Tony Ferguson warned ahead of UFC 249 that Justin Gaethje 'throws to kill'
- Justin Gaethje could drop Tony Ferguson in Saturday's lightweight fight in Florida according to a former UFC champion.
- The two UFC stars are the main event attraction at a behind-closed-doors event on May 9.
- Luke Rockhold told Insider that Gaethje "throws to kill" and hits harder than people who have already dropped Ferguson.
- Saturday's winner could challenge Rockhold's gym-mate Khabib Nurmagomedov later in the year. "Both present so many options and problems for Khabib," he said.
- Visit Insider's homepage for more stories.
Justin Gaethje is the hardest puncher in the lightweight division, "throws to kill," and has the ability to floor Tony Ferguson in the UFC 249 main event on Saturday, May 9.
That is the opinion of former UFC middleweight champion Luke Rockhold, who told Insider this week that while Ferguson has developed so much as a mixed martial artist, he has been dropped by lesser punchers than Gaethje, and could therefore be dropped once again.
"Tony has grown so much as a fighter," Rockhold said, one week before the May 16 release of a movie in which he stars — "Cagefighter: Worlds Collide" — on Fite. "He's so wild, unpredictable … [but] Justin throws to kill."
A 31-year-old American with a collegiate wrestling background, Gaethje most commonly guns for a stoppage by knockout rather than submission and has finished 18 opponents this way, compared to one submission and two decisions out of 21 wins in total.
He fights at the VyStar Veterans Memorial Arena in Jacksonville on Saturday riding a three-fight win streak — all by knockout via punches — against James Vick in 2018 then Edson Barboza and Donald Cerrone, both in 2019.
"If he lands … well, he hits harder probably than anybody in that division that Tony's really fought," Rockhold told Insider. "[And] we've seen Tony get dropped by lesser punchers."

- [Excerpted records]
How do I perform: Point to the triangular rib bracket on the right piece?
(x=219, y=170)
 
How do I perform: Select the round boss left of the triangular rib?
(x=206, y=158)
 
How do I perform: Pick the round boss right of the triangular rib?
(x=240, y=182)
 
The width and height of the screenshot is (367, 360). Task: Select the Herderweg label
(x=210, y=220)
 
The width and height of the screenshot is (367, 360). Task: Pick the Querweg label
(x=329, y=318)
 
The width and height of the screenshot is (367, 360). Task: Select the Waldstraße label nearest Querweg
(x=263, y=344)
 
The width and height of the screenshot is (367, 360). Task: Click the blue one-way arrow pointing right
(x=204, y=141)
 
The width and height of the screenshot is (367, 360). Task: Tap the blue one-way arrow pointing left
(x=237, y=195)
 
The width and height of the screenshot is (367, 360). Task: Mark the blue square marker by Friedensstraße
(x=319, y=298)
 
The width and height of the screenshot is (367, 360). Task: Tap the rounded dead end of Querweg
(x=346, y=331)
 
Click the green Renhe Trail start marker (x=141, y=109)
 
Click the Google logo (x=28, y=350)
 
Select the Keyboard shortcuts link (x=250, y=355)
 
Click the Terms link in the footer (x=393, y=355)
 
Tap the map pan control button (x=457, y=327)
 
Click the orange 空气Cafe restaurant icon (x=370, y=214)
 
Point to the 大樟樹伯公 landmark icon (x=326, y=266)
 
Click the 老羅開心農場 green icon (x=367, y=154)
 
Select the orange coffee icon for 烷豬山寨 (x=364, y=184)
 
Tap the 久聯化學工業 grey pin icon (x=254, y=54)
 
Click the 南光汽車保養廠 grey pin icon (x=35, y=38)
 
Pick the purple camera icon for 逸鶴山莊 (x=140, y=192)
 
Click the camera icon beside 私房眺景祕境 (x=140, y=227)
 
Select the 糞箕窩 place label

- [Instructions]
a – Answer these questions from the article on Justin Gaethje and Tony Ferguson:
(i) In which arena and city does Gaethje fight on Saturday?
(ii) What is the title of the movie starring Luke Rockhold, and on what date is it released?
(iii) How many of Gaethje's 21 wins came by knockout?
b – Resume the article on Justin Gaethje and Tony Ferguson right after its last sentence, and keep writing it.

- [Results for each task]
a –
(i) The VyStar Veterans Memorial Arena in Jacksonville.
(ii) "Cagefighter: Worlds Collide," released on May 16.
(iii) 18.

b –
UFC 249 was originally supposed to take place on April 18 at the Barclays Center in Brooklyn, with one of Rockhold's gym-mates at the American Kickboxing Academy, Khabib Nurmagomedov, defending his UFC lightweight championship against Ferguson.
With the New York event nixed because of the worsening spread of COVID-19 and it unclear if or when the show could go on as planned elsewhere, Nurmagomedov returned to Russia and then could not leave as the country went into its own coronavirus-enforced lockdown.
White then recruited Gaethje to replace Nurmagomedov for a mysterious event on Native American land in California on the same date, but after mounting political pressure from California gov Gavin Newsom, Disney, which owns UFC's broadcast partner ESPN, ordered UFC president Dana White to stop his event.
After rescheduling UFC 249 for May 9 in Florida, the Ferguson vs. Gaethje fight is finally going ahead as planned. The winner could even challenge Nurmagomedov for the title later in the year.
"We anticipated that fight for so long, hoping it's to be," Rockhold told us. "[But] whether it's Tony or whether it's Justin … you're going to get a helluva fight [against Nurmagomedov].
"Both present so many options and problems for Khabib," he said. "So I'm excited to see whatever happens in general, it's wild, anything can happen."